* **Work item**
Print all the entries verbatim.

*** Information shown Section Begins ***

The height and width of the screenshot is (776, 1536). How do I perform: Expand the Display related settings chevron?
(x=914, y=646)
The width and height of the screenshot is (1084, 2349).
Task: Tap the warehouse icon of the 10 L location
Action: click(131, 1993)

*** Information shown Section Ends ***

* **Exercise answer**
The height and width of the screenshot is (776, 1536). How do I perform: Expand the Display related settings chevron?
(x=914, y=646)
The width and height of the screenshot is (1084, 2349).
Task: Tap the warehouse icon of the 10 L location
Action: click(131, 1993)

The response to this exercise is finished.